Kaël n’est pas vraiment un psychologue de bureau. Il aime partager du temps avec les résidents et ses collègues soignants. Engagé depuis des années dans le projet théâtre, il s’est saisi des Esprits Libres comme l’occasion de mettre en pratique son idéal de l’accompagnement : un lieu ouvert, créatif et intergénérationnel. Pour partager cet idéal en famille, il embarque dans l’aventure Marie, sa compagne, et Pïa sa fille de 3 ans.
Toutes les deux vont prendre une place centrale dans le projet. Pïa sera le rayon de soleil des résidents et Marie, graphiste de profession, va découvrir avec émerveillement le métier de son compagnon. Tant et si bien qu’au retour du séjour elle décide de changer de métier pour travailler dans le soin.

Steven, éducateur sportif, 34 ans

Ici il n'y a plus de relations soignants-soignés, plus de blouse blanche. Il y a des gens qui vivent ensemble

Steven est un humaniste à la patience inaltérable. Il a choisi de travailler avec des personnes âgées au grand étonnement de tous ses collègues de promotion. Il cultive une belle proximité avec chacun des résidents, persuadé que c’est par la tendresse et l’attention qu’il est possible d’accompagner au mieux les personnes atteintes de la maladie d’Alzheimer. Lui aussi est venu au Manoir avec sa compagne Adeline et son nouveau-né de 6 mois, Gleen.

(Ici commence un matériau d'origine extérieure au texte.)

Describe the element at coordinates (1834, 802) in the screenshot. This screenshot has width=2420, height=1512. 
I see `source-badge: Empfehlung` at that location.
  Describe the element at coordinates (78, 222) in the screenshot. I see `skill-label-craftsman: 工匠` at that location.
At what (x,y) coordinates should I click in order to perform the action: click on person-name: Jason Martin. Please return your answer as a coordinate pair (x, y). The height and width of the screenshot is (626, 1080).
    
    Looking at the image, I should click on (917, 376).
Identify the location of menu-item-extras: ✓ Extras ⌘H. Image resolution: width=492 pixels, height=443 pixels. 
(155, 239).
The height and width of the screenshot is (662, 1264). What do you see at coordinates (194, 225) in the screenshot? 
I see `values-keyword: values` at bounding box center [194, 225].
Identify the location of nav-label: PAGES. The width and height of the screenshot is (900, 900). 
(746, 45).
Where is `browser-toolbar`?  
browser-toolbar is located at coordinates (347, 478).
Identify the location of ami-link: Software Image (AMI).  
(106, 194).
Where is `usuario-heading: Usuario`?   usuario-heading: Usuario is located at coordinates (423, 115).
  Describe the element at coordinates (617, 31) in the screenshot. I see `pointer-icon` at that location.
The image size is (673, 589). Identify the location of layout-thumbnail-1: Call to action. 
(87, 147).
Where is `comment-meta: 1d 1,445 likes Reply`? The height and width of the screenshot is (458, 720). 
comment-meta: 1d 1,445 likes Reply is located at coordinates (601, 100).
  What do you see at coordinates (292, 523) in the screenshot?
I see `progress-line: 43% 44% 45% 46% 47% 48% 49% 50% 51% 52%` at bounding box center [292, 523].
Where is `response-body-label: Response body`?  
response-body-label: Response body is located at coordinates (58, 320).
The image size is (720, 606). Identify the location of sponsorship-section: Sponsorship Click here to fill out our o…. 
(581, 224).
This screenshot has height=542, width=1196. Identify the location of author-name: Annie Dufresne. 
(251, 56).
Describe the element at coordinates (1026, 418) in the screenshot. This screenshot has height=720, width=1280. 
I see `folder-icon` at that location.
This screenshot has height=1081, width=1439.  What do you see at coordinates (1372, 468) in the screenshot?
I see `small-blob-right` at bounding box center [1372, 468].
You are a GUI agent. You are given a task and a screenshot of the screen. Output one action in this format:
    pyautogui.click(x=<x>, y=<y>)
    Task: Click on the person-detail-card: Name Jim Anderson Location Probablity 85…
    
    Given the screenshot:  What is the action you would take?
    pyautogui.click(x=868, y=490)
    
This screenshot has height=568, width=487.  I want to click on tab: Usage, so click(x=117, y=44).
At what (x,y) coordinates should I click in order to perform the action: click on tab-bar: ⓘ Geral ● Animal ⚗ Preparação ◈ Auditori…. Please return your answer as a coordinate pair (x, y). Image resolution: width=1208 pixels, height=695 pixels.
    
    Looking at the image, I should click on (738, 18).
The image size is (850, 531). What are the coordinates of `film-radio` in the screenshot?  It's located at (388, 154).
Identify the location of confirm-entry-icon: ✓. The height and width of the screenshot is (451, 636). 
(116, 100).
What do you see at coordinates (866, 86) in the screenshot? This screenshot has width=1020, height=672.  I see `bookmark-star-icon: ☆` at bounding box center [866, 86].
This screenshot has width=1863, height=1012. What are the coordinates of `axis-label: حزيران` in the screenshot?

Tom, 33 ans, compositeur, musicien et chef d’orchestre de la création musicale

Jeune et brillant musicien, il est aussi un personnage délicat et enjoué, avide de nouvelles aventures. Accompagné de Katharina, violoncelliste et de Anne-Lise, clarinettiste et chanteuse, tous les trois illuminent de leur musique autant les moments de théâtre que les moments du quotidien. Ils représentent aussi les “novices” qui ne connaissent rien ou presque à la maladie d’Alzheimer et vont pourtant se relever, chacun à leur manière, de très attentifs accompagnants.

Mélanie, 42 ans, poétesse

Mélanie apporte avec elle un de ses recueils de poésie : “Les étoiles filantes” (éditions Venterniers) dans lequel elle égraine des souhaits poétiques.
Ce livre sera une source d’inspiration inépuisable dans la résidence des Esprits Libres. Sur les vitres du Manoir ou sur des papiers dispersés ça et là, ils sont omniprésents dans la résidence. Jusqu’à inspirer aux résidents l’écriture de leurs propres souhaits (qui viendront ponctuer la dernière séquence du film).